ABD ve Çin’in tehdit yöntemiyle soğuk savaşı sürdürüyor. Soğuk savaş neticesinde en büyük zararı Türkiye ile birlikte gelişmekte olan ülkeler zarar görecek. Bilhassa petrol bakımından zengin olan ülkeler daha çok zarar görecek…
Soğuk savaşın görünen tarafını anladık da fark edemediğimiz savaş alanlarına bakalım…
Siyaset, sanat, STK, Media din, mezhep, etnik, ideolojik, politik, felsefi, sınıfsal, cinsiyet farklılıkları üzerinden devam eden soğuk savaş, kontrol edilemezse sıcak savaşa dönüşebilir hem de İran üzerinden…
Konu açılmış iken ABD ve İran ilişkilerine göz atalım. Rivayetlere göre ABD, petrol ihtiyacının %40 ını İran’dan temin ediyor. Yani ABD’nin İran’ı tehdit etmesi danışıklı dövüş gibi bir şey… Ama ABD, Çin ile anlaşırsa ABD’nin İran’ı karıştırması an meselesi... ABD İran’a saldırmaz ama ABD’ye hizmet edecek bir yönetimin iş başına gelebilmesi için İran’da, gezi olayına benzer bir eylem yaptırabilir…

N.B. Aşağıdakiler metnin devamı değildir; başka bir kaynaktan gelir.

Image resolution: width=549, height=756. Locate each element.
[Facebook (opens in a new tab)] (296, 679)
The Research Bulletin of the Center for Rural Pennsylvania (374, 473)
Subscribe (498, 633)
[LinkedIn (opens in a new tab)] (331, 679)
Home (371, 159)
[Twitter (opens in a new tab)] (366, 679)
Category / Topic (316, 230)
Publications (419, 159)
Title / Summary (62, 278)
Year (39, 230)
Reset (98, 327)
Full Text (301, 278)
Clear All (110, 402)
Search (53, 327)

Neden Çin ve ABD kavgası, açıklayalım:
Çin her yerde ABD’nin karşısına çıkıyor. Çin, elindeki döviz stokunu yatırıma çevirerek birçok ülkede ekonomik ve siyasi ağırlık kazandığını görüyoruz. Çin; Asya’da, Afrika’da, Ortadoğu’da ve Körfez’de ABD’nin karşısına çıktı… ABD bir şekilde Çin’i engellenmesi gerekiyor… ABD dolaylı yönden Çin’i, ekonomik boykot ve soğuk savaş taktikleri ile köşeye sıkıştırmaya çalışıyor. Daha doğrusu ABD bir ülkeyi kafasına taktı mı; dini, etnik, ideolojik, politik unsurlarını mensup olduğu devlete karşı kışkırtır. Türkiye’yi 17- 25 Aralık ve 15 Temmuz olayları ile darbe ortamına soktuğu gibi…

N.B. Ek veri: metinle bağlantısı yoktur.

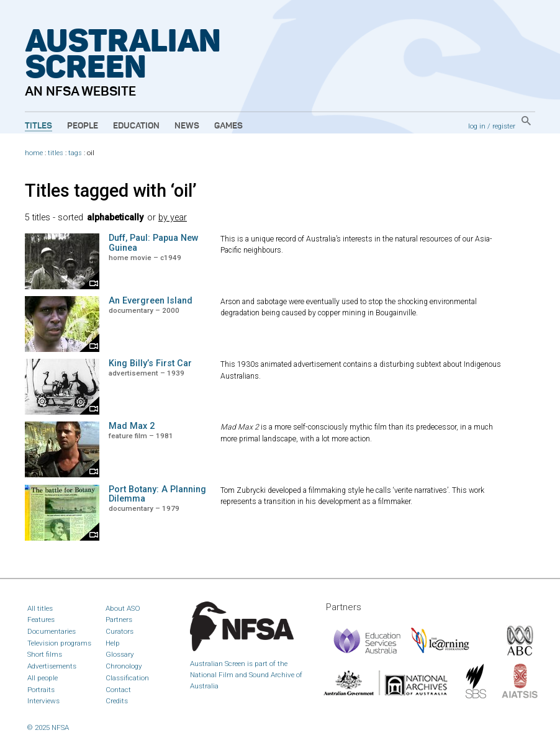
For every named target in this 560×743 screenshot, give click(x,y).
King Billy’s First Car (150, 363)
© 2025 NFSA (48, 727)
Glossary (120, 654)
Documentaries (52, 631)
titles (55, 153)
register (504, 126)
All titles (40, 608)
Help (112, 643)
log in (477, 126)
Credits (117, 701)
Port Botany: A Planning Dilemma (157, 494)
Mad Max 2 (132, 426)
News (187, 126)
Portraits (41, 690)
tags (75, 153)
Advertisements (52, 666)
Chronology (124, 666)
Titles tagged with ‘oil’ (111, 191)
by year (173, 217)
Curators (119, 631)
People (83, 126)
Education (136, 126)
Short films (45, 654)
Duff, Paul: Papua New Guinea (153, 243)
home (34, 153)
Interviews (43, 701)
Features (41, 619)
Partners (119, 619)
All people (42, 678)
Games (228, 126)
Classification (127, 678)
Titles (38, 126)
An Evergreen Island (150, 300)
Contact (118, 690)
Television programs (59, 643)
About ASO (123, 608)
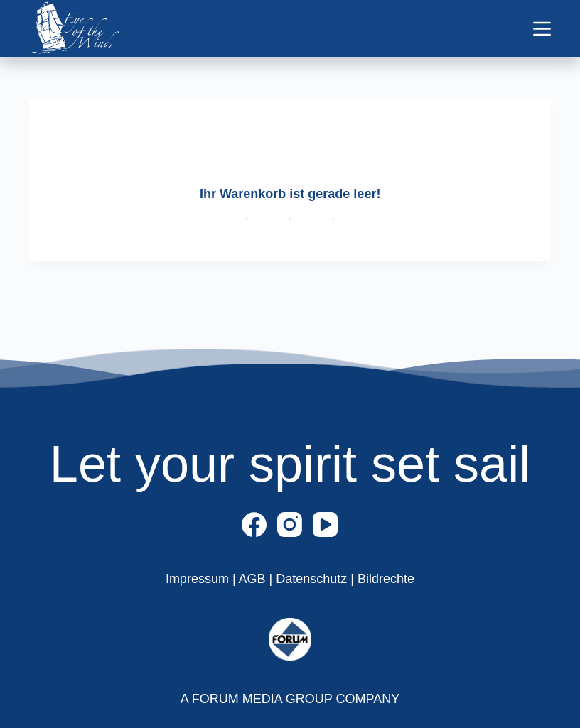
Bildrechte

ABD’nin Ortadoğu’da çevirdiği manevraları irdeleyelim:
ABD, hedef ülkelerde kullanabileceği politikacı, gazeteci, işadamlarını buluyor. Eski kadroların, yönetimde ki mevcut kadrolara sorun çıkarmasını sağlıyor. Trump onun için Kushner üzerinden bölgede lobi çalışmaları yapıyor, yeni isimler üzerinde çalışıyor. Veliaht Prens, Kushner için iyi bir oyuncu. Kushner genç isimlerin acemiliğinden yararlanarak ülke aleyhinde kullanıyor. Osmanlıyı Abdülhamit diktasından kurtarmak vaadiyle İttihat Terakkinin ve mollaların kendini ispatlama ve kariyer çabalarından istifade ederek Abdülhamit’i tahtan indirdiler. Osmanlı Toprakları üzerinde 28 devlet kurdurdular… İşte aynı oyunu Ortadoğu’da uygulamak isteyenler, Kushner’in ekibine Kaşıkçı’nın katılmasını istediler ama o, karşı ekipte yer aldığı için öldürüldüğünü düşünüyorum…

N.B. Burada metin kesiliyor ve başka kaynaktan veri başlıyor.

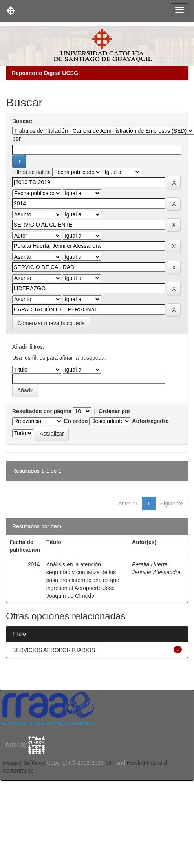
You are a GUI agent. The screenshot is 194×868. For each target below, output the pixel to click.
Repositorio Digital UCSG (45, 73)
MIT (110, 763)
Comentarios (18, 771)
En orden (76, 421)
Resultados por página (42, 411)
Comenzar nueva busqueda (51, 323)
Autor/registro (150, 421)
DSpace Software (24, 763)
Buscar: (22, 121)
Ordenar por (114, 411)
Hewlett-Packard (147, 763)
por (16, 139)
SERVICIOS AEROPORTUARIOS (53, 650)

Acaba, Kushner’in ekibinde Türkiye’den kimler vardır? Sorusu aklıma çok fazla takıldı. Çünkü bazı kişiler, F 35 konusunda çok ısrar ediyor…
Sonuç:
ABD, S-400 üzerinden Türkiye’yi hedef aldığı çok net bir şekilde ortada…
Selam ve saygılarımla…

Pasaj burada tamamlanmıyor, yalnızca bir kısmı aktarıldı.